I’ve been thinking a lot about “engagement” these days. The first reason is personal. Two days before Christmas, my daughter and her boyfriend got engaged. As you might imagine, it created a lot of buzz in our house; there were calls to aunts and uncles, Facetiming cousins, and face-to-face visits with grandparents. Today, several weeks later, conversations around being engaged continue, as does their discovery of what it means for them.
The second reason is professional. Having just co-authored a book with Hayim Herring on leading in this digital age, we discovered that engagement is a very important issue for congregations. As the ways of thinking about congregational membership (giving money and regularly attending worship) become increasingly out of sync with societal values, leaders are wrestling with new ways of thinking about what it means to be connected to and associated with faith communities. Pastor Greg Meyer of Jacob’s Well, MN said it well. He said, “Of all the things we are stewards of with our community, their attention is one of the biggest, and it is almost the hardest. It is almost easier to get people to give than to get their attention.”

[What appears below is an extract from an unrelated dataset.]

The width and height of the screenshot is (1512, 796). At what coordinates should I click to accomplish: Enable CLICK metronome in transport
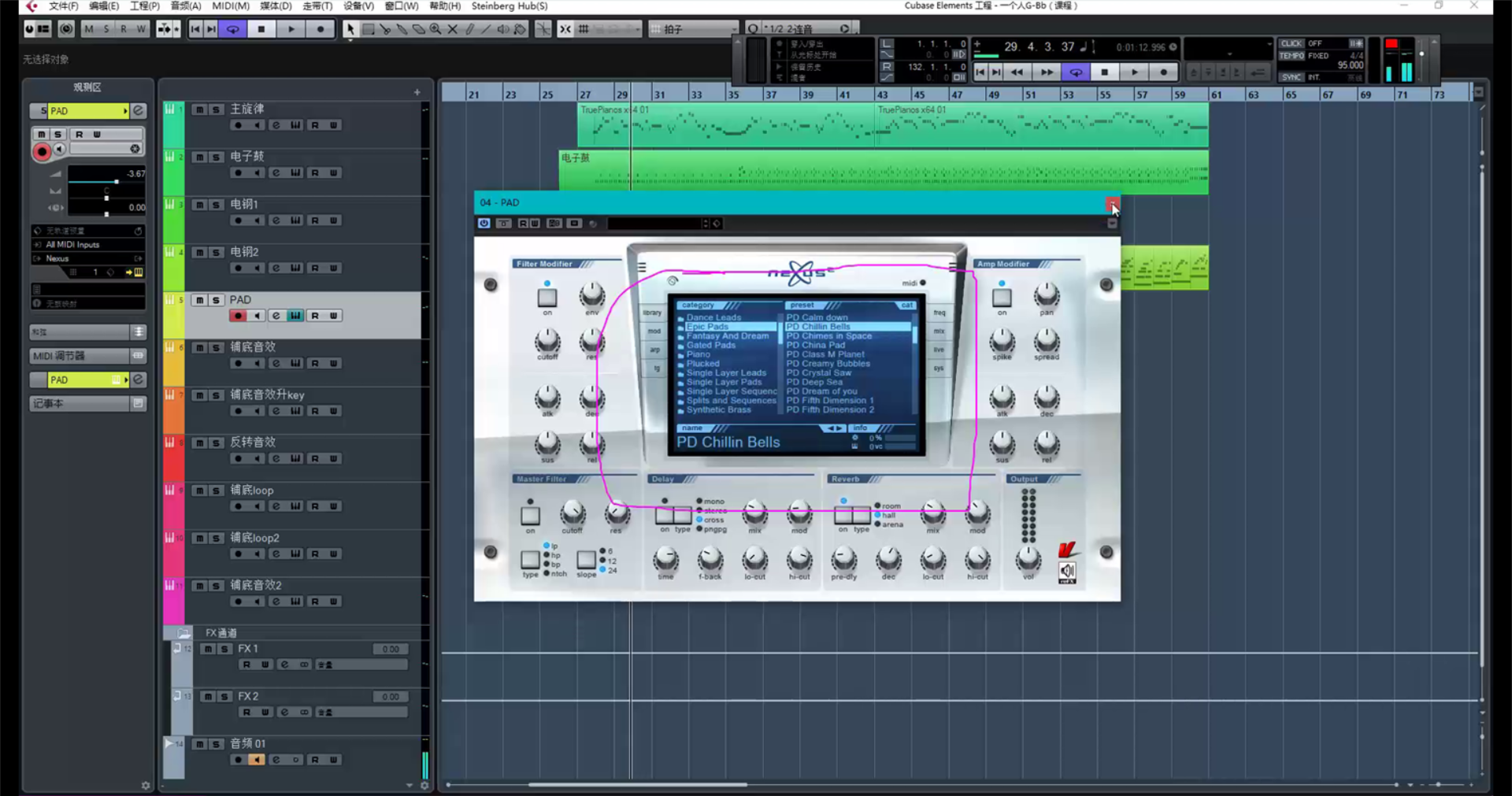pos(1292,44)
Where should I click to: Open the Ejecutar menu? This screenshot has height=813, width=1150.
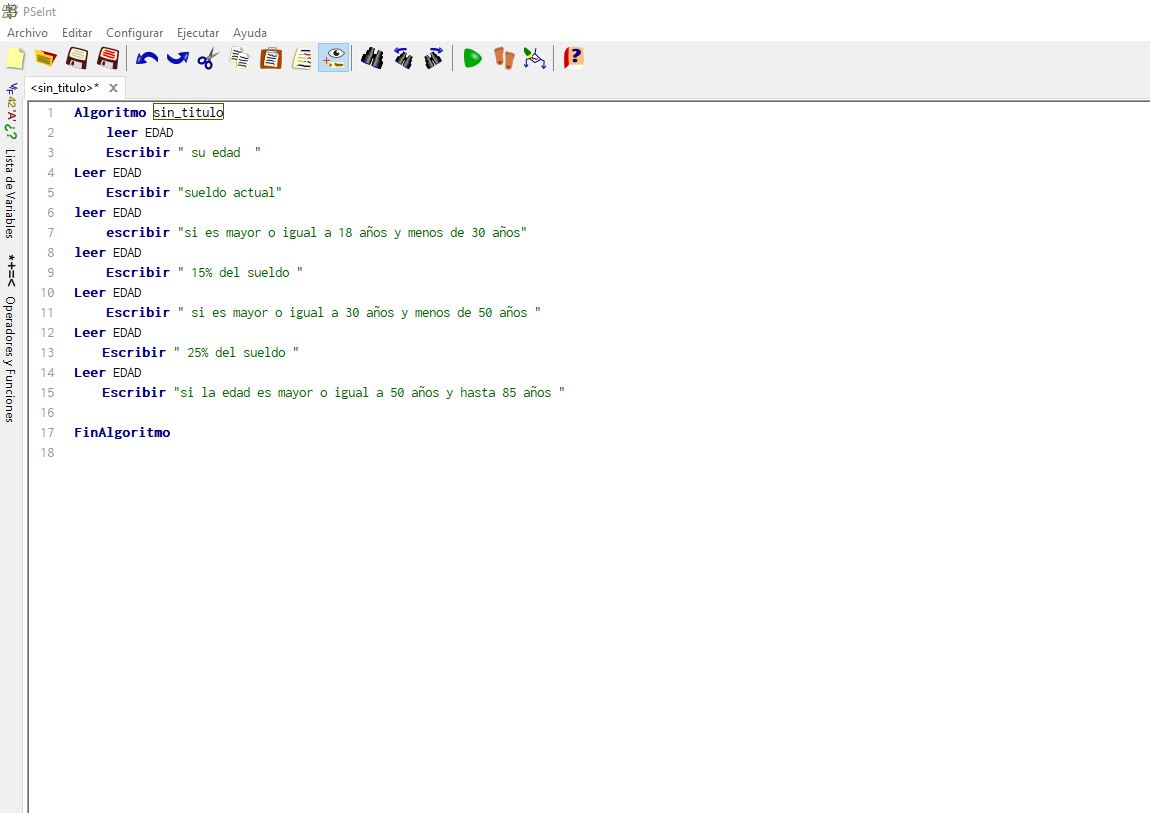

Leaders shared with us that the ways they had “always been doing things,” like committee work, passive communication, and assuming loyalty accompanies membership, didn’t have enough holding power to keep people connected to the congregation’s mission. However, when they shifted their focus from membership to engagement as an organizing principle it not only changed key practices, but it had a ripple effect throughout the organization and changed the culture as a whole. What would it mean to have an engaging culture?
Let’s step back and think about the word engage. One understanding of being engaged is a promise or pledge of one person to another. But there are other understandings according to Merriam-Webster – they include to take part in something, give attention to something or to come together. (Merriam-Webster definition – https://www.merriam-webster.com/dictionary/engage) Shifting toward engagement as an organizing principle is to become a community where people come together or take part in something that is meaningful to them; it is a community where passion or purpose hold the community, not membership status. The shift may seem subtle, but this slight change in focus made a big difference in these organizations.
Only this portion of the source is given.